• Text:
* START *

They are used in Lexical Analysis for token recognition.
Finite automata are of two types:
1. NFA – Nondeterministic Finite Automata
2. DFA – Deterministic Finite Automata
⭐ 1. NFA (Nondeterministic Finite Automaton)
✔ Definition
An NFA is a finite automaton where:
• From a state, multiple transitions for the same input symbol may exist
• ε-moves (epsilon moves) are allowed — i.e., move without consuming input
• It is simpler to construct
• Not efficient for scanning actual input
✔ Formal Definition
An NFA is a 5-tuple (Q, Σ, δ, q₀, F)
where
• Q = set of states
• Σ = input alphabet
• δ = transition function (Q × Σ → 2^Q)
• q₀ = start state
• F = set of final states
✔ Example NFA for RE: a(b|c)*
(q0) --a--> (q1)
/ \
b c
/ \
(loop on q1 for b or c)
⭐ 2. DFA (Deterministic Finite Automaton)
✔ Definition
A DFA is a finite automaton where:
• For each state, exactly one transition exists for each input symbol
• No ε-moves
• Fast and efficient for lexical analysis
• Used by compilers
✔ Formal Definition
A DFA is also a 5-tuple (Q, Σ, δ, q₀, F)
but
δ: Q × Σ → Q (not a set)
✔ Example DFA for strings ending with ab
(q0)--a-->(q1)--b-->(q2)

* END *

• Given exercise A: In the finite automata text, what is an ε-move, and which of the two automaton types permits it? Answer in one to three sentences.
• Given exercise B: Copy the portion of the finite automata text between "Finite automata are" and "(Nondeterministic Finite Automaton)", inclusive, without changing anything.
• Given exercise C: Resume the finite automata text after its final line.
The lines that come after this text are not needed for the following work.

• Data supplied:
* START *

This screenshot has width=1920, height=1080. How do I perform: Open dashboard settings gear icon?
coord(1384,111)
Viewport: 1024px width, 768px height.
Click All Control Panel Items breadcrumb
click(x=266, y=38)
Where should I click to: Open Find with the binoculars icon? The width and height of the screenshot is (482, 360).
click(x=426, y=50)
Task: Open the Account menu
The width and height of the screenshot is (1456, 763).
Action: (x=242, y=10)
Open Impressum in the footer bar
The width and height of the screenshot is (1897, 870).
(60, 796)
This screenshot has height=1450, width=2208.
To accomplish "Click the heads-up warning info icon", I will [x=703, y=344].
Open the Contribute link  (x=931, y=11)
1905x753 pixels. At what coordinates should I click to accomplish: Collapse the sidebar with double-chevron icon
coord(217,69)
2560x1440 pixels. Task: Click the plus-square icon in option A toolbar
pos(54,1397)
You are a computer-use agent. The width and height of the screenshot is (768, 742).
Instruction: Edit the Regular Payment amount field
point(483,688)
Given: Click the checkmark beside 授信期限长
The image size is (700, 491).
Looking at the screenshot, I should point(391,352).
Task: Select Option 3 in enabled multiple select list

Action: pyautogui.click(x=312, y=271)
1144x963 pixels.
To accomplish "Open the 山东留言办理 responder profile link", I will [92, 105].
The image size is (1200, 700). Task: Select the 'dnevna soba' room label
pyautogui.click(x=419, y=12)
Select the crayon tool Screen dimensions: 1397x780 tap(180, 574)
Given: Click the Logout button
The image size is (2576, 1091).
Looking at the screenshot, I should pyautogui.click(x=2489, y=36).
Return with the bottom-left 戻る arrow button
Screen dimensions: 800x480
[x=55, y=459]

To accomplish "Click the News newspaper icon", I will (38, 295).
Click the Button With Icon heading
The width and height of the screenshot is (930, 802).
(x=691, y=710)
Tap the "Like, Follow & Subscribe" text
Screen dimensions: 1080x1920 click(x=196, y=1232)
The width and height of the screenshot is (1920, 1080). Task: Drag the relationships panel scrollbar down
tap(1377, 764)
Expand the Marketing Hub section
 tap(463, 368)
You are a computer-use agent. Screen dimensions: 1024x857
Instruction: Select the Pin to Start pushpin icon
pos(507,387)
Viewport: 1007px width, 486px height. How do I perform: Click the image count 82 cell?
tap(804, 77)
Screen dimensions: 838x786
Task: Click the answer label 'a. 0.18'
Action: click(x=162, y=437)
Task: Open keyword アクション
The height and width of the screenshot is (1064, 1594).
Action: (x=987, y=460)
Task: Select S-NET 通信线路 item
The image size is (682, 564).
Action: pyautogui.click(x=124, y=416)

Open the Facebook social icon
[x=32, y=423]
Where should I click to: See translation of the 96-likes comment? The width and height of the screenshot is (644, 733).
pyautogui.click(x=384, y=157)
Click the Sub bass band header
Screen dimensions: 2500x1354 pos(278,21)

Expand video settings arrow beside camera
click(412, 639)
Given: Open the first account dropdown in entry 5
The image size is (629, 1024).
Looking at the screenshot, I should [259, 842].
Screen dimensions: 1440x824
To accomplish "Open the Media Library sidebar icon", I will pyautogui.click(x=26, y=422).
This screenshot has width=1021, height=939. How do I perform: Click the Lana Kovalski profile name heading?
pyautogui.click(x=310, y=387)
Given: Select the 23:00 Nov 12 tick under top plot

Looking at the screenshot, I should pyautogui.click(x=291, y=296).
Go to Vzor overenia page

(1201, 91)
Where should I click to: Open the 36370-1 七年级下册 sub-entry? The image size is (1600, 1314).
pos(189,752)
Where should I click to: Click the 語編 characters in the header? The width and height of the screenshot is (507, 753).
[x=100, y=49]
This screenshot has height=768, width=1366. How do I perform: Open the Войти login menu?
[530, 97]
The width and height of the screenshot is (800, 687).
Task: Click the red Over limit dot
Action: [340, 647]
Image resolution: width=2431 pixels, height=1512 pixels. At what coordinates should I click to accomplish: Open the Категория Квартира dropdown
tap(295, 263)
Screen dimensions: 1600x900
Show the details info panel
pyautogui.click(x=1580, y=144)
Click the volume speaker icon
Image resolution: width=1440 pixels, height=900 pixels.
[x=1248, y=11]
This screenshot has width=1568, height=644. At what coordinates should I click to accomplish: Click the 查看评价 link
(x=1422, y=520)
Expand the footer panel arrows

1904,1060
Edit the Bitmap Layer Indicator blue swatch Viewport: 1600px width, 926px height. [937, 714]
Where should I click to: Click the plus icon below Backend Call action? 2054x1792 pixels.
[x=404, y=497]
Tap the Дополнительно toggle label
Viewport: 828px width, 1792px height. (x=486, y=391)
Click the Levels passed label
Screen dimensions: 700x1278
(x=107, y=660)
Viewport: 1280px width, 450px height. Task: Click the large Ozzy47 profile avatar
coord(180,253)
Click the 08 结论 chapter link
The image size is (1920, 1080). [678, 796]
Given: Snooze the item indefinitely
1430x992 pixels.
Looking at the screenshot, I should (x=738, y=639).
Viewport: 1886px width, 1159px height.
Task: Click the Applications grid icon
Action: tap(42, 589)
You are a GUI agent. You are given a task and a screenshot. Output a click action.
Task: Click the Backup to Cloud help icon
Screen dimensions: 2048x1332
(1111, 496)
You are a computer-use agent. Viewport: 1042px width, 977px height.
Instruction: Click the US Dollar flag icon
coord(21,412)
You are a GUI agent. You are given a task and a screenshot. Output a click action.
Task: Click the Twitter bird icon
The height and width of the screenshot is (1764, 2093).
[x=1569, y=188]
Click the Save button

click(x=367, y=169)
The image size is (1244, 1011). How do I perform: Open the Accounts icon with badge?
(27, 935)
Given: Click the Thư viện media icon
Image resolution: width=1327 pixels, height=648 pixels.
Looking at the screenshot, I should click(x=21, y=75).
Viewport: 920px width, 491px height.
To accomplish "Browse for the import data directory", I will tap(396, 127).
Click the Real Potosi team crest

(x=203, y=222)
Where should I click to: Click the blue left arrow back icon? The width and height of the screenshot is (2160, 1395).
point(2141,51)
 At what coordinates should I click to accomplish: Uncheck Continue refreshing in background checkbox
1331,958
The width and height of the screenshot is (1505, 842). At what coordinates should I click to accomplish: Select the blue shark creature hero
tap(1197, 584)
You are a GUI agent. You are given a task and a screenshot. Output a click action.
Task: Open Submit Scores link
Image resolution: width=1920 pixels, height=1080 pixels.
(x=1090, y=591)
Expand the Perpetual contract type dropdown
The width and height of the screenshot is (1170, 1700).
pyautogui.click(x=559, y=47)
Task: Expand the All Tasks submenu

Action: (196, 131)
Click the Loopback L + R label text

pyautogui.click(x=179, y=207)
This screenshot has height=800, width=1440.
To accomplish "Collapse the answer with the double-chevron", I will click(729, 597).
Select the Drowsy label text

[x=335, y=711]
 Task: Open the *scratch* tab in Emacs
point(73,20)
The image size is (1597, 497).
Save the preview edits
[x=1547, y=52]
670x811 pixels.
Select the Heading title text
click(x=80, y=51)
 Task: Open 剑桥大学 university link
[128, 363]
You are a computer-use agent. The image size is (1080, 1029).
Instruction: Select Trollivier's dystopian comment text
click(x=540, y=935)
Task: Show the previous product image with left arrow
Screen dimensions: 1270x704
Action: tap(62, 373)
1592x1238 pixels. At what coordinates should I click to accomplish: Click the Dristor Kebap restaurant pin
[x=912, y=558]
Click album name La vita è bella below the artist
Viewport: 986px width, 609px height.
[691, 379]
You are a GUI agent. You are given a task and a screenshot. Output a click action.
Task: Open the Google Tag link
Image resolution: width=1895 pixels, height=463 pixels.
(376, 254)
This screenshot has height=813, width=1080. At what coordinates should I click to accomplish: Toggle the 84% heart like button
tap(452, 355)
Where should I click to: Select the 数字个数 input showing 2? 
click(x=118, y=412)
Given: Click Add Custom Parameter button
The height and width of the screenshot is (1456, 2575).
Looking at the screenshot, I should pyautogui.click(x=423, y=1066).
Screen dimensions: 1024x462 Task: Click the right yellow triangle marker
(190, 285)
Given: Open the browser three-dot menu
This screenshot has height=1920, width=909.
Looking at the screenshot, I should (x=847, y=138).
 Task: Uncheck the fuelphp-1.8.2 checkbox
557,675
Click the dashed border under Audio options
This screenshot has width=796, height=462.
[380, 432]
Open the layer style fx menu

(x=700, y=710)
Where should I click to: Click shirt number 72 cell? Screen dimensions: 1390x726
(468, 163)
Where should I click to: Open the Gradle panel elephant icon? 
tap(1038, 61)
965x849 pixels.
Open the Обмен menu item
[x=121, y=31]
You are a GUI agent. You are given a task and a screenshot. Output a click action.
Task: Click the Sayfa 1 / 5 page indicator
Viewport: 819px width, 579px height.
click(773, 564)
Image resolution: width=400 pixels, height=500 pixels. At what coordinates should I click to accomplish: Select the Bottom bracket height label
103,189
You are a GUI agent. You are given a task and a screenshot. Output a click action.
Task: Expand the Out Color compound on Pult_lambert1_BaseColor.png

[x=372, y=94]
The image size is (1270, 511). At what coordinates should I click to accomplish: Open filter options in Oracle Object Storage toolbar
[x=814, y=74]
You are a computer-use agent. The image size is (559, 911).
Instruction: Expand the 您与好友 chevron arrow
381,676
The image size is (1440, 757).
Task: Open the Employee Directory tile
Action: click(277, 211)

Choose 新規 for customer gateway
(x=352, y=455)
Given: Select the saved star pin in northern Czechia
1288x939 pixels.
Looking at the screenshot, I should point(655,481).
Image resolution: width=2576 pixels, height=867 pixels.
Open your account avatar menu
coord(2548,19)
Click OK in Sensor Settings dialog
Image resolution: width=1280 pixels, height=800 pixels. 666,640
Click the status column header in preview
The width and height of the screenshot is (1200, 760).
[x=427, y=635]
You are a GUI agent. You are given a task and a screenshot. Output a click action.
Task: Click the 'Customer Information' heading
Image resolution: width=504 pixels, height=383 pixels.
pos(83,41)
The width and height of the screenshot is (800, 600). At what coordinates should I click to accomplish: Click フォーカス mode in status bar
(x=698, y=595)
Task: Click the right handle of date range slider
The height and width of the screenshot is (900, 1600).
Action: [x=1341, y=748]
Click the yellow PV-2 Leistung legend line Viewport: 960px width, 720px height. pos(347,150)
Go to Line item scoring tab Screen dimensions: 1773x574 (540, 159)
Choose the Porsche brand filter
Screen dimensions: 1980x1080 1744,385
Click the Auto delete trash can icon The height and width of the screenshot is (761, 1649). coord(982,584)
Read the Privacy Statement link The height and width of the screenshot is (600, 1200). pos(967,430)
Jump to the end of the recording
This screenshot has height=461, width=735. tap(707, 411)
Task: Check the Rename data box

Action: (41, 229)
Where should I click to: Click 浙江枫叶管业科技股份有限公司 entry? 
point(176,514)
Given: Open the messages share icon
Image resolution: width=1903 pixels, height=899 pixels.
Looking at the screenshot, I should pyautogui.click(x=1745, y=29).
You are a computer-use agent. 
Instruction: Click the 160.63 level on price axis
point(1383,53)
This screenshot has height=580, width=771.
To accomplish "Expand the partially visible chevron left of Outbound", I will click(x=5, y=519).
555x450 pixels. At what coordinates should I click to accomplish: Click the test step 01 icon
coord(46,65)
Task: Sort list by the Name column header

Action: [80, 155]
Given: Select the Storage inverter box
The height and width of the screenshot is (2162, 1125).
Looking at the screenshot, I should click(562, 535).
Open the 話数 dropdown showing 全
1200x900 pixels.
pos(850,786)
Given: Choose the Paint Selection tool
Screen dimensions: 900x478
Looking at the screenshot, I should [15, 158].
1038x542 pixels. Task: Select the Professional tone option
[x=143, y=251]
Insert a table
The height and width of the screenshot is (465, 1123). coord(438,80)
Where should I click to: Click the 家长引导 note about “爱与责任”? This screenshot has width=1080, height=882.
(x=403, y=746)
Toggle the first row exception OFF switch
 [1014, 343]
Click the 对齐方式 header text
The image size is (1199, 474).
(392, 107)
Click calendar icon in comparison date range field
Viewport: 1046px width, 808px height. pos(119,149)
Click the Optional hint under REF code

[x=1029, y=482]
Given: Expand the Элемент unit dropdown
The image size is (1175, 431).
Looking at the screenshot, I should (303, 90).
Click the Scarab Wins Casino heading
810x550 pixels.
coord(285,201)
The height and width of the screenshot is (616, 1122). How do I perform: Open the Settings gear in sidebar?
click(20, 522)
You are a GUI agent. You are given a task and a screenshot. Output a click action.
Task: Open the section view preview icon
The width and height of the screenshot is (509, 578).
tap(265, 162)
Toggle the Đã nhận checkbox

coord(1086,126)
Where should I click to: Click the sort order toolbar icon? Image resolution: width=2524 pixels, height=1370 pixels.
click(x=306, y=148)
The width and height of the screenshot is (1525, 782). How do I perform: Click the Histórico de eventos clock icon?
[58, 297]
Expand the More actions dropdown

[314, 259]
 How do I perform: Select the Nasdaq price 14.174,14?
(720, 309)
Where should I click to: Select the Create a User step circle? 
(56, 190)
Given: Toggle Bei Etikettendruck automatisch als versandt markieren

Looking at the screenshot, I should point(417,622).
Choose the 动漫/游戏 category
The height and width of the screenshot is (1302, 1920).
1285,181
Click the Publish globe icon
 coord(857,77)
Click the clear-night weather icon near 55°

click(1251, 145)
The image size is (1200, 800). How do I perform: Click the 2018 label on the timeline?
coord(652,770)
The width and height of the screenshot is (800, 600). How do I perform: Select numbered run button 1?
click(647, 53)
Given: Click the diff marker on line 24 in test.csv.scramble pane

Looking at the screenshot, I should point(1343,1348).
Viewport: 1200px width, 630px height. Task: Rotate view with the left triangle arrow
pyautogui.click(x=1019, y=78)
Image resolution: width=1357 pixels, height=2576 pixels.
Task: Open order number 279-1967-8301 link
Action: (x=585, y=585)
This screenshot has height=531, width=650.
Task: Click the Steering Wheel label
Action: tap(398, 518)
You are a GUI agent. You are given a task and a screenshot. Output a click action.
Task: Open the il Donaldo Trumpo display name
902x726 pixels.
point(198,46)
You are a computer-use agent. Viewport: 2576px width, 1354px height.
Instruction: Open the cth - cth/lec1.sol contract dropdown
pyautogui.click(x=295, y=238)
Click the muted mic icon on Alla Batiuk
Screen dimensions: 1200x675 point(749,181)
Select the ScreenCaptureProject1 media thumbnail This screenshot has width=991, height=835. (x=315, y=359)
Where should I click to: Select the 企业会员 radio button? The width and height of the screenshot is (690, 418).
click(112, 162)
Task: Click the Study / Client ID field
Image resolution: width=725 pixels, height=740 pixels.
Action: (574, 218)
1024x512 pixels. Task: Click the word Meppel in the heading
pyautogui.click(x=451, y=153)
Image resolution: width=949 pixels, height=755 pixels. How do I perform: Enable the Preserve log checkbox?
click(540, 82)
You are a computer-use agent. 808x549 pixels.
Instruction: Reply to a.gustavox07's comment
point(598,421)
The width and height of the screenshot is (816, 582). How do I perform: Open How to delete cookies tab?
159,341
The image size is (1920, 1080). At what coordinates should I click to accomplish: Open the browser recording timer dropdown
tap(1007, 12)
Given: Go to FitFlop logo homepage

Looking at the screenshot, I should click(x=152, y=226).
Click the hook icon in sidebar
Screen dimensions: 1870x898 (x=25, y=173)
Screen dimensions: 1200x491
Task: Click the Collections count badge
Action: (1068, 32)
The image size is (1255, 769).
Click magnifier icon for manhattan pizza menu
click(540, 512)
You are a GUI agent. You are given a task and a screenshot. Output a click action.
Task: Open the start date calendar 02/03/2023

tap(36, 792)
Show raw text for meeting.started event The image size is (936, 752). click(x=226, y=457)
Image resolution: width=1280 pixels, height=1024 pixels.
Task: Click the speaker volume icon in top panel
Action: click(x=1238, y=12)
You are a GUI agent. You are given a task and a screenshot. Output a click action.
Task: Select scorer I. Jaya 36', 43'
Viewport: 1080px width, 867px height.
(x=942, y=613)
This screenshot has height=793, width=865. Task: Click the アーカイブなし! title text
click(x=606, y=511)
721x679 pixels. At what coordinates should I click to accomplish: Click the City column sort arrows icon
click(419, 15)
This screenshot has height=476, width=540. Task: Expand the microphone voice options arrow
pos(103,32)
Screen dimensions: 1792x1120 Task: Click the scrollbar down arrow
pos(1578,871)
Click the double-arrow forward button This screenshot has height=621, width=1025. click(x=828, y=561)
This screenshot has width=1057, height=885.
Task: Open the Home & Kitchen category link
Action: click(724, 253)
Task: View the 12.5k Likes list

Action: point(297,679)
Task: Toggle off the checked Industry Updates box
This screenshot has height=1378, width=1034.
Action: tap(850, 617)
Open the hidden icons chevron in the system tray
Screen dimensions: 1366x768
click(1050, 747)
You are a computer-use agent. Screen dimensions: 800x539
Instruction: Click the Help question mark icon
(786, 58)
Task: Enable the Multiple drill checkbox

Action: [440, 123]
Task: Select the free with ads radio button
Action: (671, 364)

* END *

• Exercise response A: An ε-move (epsilon move) is a move from one state to another without consuming any input. The NFA allows ε-moves, and the DFA does not.

• Exercise response B:
Finite automata are of two types:
1. NFA – Nondeterministic Finite Automata
2. DFA – Deterministic Finite Automata
⭐ 1. NFA (Nondeterministic Finite Automaton)

• Exercise response C:
(q1)--a-->(q1)
(q1)--b-->(q0)
(q0)--b-->(q0)
⭐ 3. NFA vs DFA (Exam Table)
NFA DFA
ε-moves allowed No ε-moves
Multiple transitions allowed Only one transition
Easy to construct Hard to construct
Fast to design, slow to execute Slow to design, fast to execute
May have many possible current states Only one current state
Used for theoretical design Used in actual compilers
⭐ 4. Conversion: NFA → DFA (Subset Construction Algorithm)
(Important 7 marks)
Steps:
1. Start with ε-closure(start state of NFA) → this is DFA start state
2. From each DFA state, find transitions for each input symbol
3. Take union of all resulting NFA states
4. Each unique set = one DFA state
5. Continue until no new states formed
6. Mark states that contain an NFA final state → DFA final states
⭐ 6. DFA Minimization (Short Note)
Steps:
1. Partition states into final and non-final sets
2. Split further if transitions lead to different groups
3. Continue until no more splitting
4. Each group = one minimized DFA state
⭐ 7. Applications of NFA/DFA
✔ Used in Lexical Analyzer
✔ Token recognition (identifier, keyword, number)
✔ Pattern matching (grep, regex engines)
✔ Scanner generation tools (LEX)
⭐ NFA to DFA Conversion (Simple & Short)
NFA is converted to DFA using the Subset Construction Method.
✔ Steps:
1. Start State of DFA = ε-closure of NFA start state.
2. For each DFA state (which is a set of NFA states),
find transitions for each input symbol.
3. The union of all reachable NFA states becomes a new DFA state.
4. Repeat until no new states are produced.
5. Any DFA state containing an NFA final state becomes a final DFA state.
Context-Free Grammar (CFG)
A Context-Free Grammar is a formal grammar used to describe the syntax of programming languages and
languages in automata theory.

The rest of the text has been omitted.